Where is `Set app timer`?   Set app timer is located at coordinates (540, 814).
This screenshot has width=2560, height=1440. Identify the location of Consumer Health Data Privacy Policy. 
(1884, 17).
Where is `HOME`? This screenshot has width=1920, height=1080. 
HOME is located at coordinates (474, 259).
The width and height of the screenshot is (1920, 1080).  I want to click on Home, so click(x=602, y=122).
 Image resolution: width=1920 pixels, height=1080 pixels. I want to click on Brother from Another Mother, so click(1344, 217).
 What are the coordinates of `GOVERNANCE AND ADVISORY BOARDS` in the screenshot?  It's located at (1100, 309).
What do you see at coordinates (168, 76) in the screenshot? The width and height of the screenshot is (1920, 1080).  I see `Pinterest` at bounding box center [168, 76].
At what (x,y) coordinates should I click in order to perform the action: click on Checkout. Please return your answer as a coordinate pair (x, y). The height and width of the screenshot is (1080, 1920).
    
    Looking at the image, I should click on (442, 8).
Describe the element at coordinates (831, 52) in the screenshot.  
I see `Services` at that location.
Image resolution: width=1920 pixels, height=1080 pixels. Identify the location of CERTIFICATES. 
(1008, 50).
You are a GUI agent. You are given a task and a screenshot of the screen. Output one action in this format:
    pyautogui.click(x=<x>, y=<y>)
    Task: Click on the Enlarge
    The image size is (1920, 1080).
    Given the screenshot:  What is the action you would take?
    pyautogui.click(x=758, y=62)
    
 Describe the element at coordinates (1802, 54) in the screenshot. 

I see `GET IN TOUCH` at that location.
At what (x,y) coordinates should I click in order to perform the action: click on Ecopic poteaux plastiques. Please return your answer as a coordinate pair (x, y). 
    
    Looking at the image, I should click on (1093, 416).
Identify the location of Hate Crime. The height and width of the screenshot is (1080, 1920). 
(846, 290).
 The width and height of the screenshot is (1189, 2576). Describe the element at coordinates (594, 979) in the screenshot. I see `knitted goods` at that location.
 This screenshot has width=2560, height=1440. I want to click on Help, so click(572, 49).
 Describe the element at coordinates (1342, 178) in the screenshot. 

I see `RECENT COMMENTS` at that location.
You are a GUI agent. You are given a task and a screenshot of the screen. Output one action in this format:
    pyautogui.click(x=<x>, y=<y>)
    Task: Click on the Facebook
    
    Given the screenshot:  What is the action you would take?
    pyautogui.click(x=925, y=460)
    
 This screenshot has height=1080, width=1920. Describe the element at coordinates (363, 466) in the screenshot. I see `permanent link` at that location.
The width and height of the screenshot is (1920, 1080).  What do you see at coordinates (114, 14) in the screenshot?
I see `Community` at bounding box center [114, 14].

####################

**Task details**
Reproduce all of the rows above, substituting "Find the position of" for every occurrence of "Identify the location of" and leaving everything else as it is.

**Result**
Where is `Set app timer`?   Set app timer is located at coordinates (540, 814).
This screenshot has width=2560, height=1440. Find the position of Consumer Health Data Privacy Policy. 
(1884, 17).
Where is `HOME`? This screenshot has width=1920, height=1080. 
HOME is located at coordinates (474, 259).
The width and height of the screenshot is (1920, 1080).  I want to click on Home, so click(x=602, y=122).
 Image resolution: width=1920 pixels, height=1080 pixels. I want to click on Brother from Another Mother, so click(1344, 217).
 What are the coordinates of `GOVERNANCE AND ADVISORY BOARDS` in the screenshot?  It's located at (1100, 309).
What do you see at coordinates (168, 76) in the screenshot? The width and height of the screenshot is (1920, 1080).  I see `Pinterest` at bounding box center [168, 76].
At what (x,y) coordinates should I click in order to perform the action: click on Checkout. Please return your answer as a coordinate pair (x, y). The height and width of the screenshot is (1080, 1920).
    
    Looking at the image, I should click on (442, 8).
Describe the element at coordinates (831, 52) in the screenshot.  
I see `Services` at that location.
Image resolution: width=1920 pixels, height=1080 pixels. Find the position of CERTIFICATES. 
(1008, 50).
You are a GUI agent. You are given a task and a screenshot of the screen. Output one action in this format:
    pyautogui.click(x=<x>, y=<y>)
    Task: Click on the Enlarge
    The image size is (1920, 1080).
    Given the screenshot:  What is the action you would take?
    pyautogui.click(x=758, y=62)
    
 Describe the element at coordinates (1802, 54) in the screenshot. 

I see `GET IN TOUCH` at that location.
At what (x,y) coordinates should I click in order to perform the action: click on Ecopic poteaux plastiques. Please return your answer as a coordinate pair (x, y). 
    
    Looking at the image, I should click on (1093, 416).
Find the position of Hate Crime. The height and width of the screenshot is (1080, 1920). 
(846, 290).
 The width and height of the screenshot is (1189, 2576). Describe the element at coordinates (594, 979) in the screenshot. I see `knitted goods` at that location.
 This screenshot has width=2560, height=1440. I want to click on Help, so click(572, 49).
 Describe the element at coordinates (1342, 178) in the screenshot. 

I see `RECENT COMMENTS` at that location.
You are a GUI agent. You are given a task and a screenshot of the screen. Output one action in this format:
    pyautogui.click(x=<x>, y=<y>)
    Task: Click on the Facebook
    
    Given the screenshot:  What is the action you would take?
    pyautogui.click(x=925, y=460)
    
 This screenshot has height=1080, width=1920. Describe the element at coordinates (363, 466) in the screenshot. I see `permanent link` at that location.
The width and height of the screenshot is (1920, 1080).  What do you see at coordinates (114, 14) in the screenshot?
I see `Community` at bounding box center [114, 14].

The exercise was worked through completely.